Most news sites don't sell you news. They sell you to ad networks. Every time you load a page, dozens of third-party scripts fire — Google Analytics, Meta Pixel, AppNexus, The Trade Desk, Doubleclick, Criteo, Quantcast, Chartbeat — each one logging your page view, your scroll depth, your dwell time, your referrer, and increasingly, a fingerprint of your device that survives even when you clear your cookies.
WeSearch ships none of that. We use no third-party analytics, no advertising network, no fingerprinting library, and no audience-measurement vendor. We don't even self-host an analytics tool. The only writes that happen on a page load are the things you explicitly ask for: a reaction you tap, a comment you post, a story view you generate by visiting a /s/<slug> landing page.
What we do collect
- Story view counts per /s/<slug> page.

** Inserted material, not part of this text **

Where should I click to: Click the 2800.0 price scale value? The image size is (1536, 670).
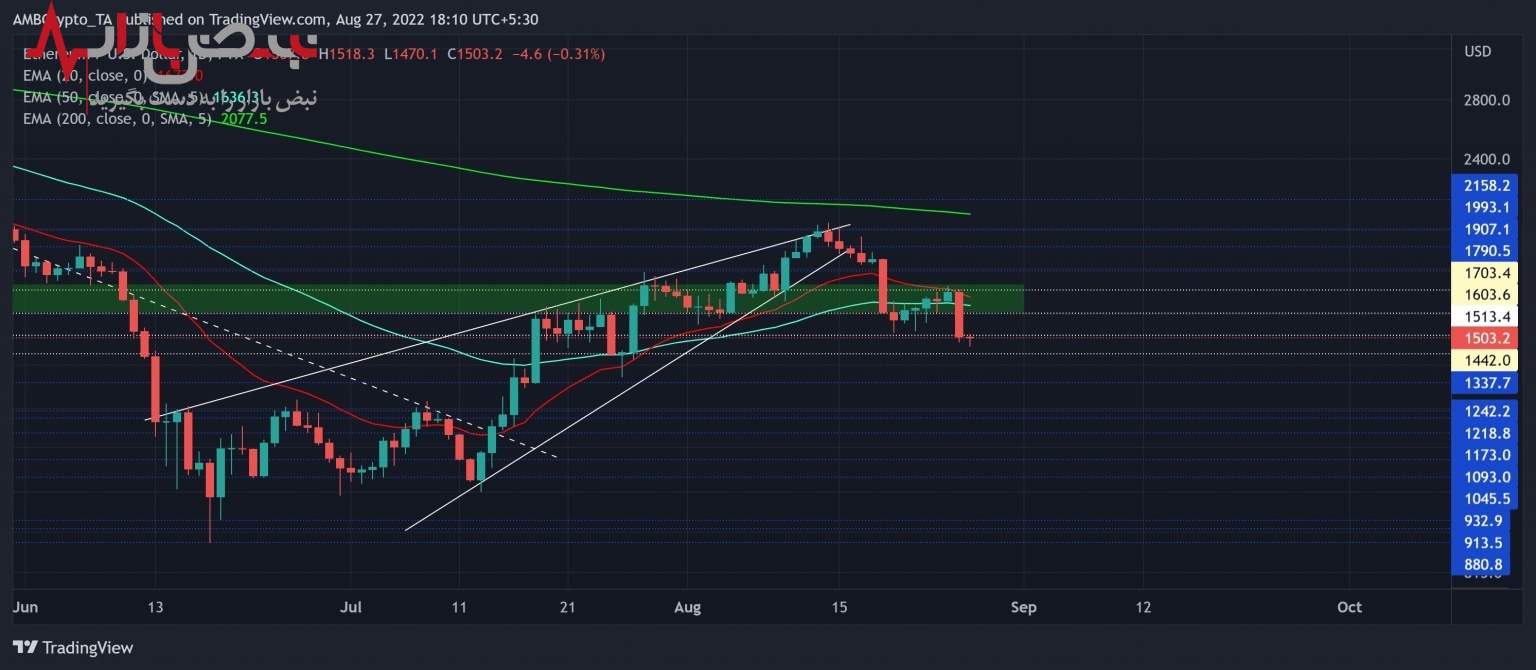tap(1484, 100)
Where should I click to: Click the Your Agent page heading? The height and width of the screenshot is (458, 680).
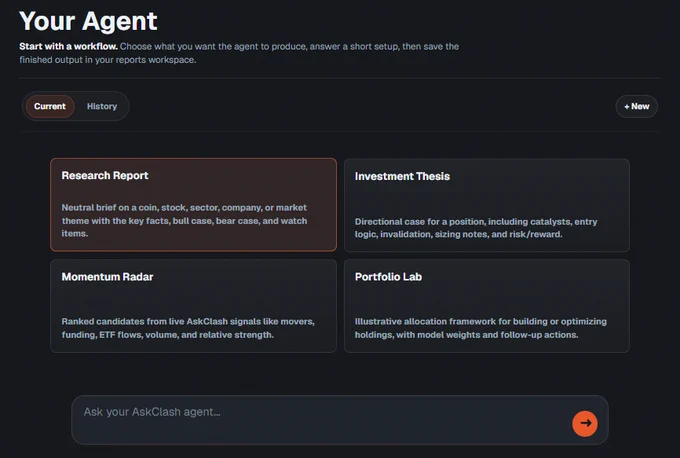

Aggregate, not per-user.
- Reactions and comments you explicitly post. Linked to your local API key (which we hash before storing).
- API usage events for the developer side: which resource was called, how long it took, whether it succeeded. Used for fair-use limits.
- Server logs: IP, user-agent, requested path. Rotated within 30 days.
What we do not collect
- Real names, addresses, phone numbers.
- Reading history, scroll patterns, dwell time, mouse movements.
- Cross-site behavior. We don't know where you came from, we don't know where you went.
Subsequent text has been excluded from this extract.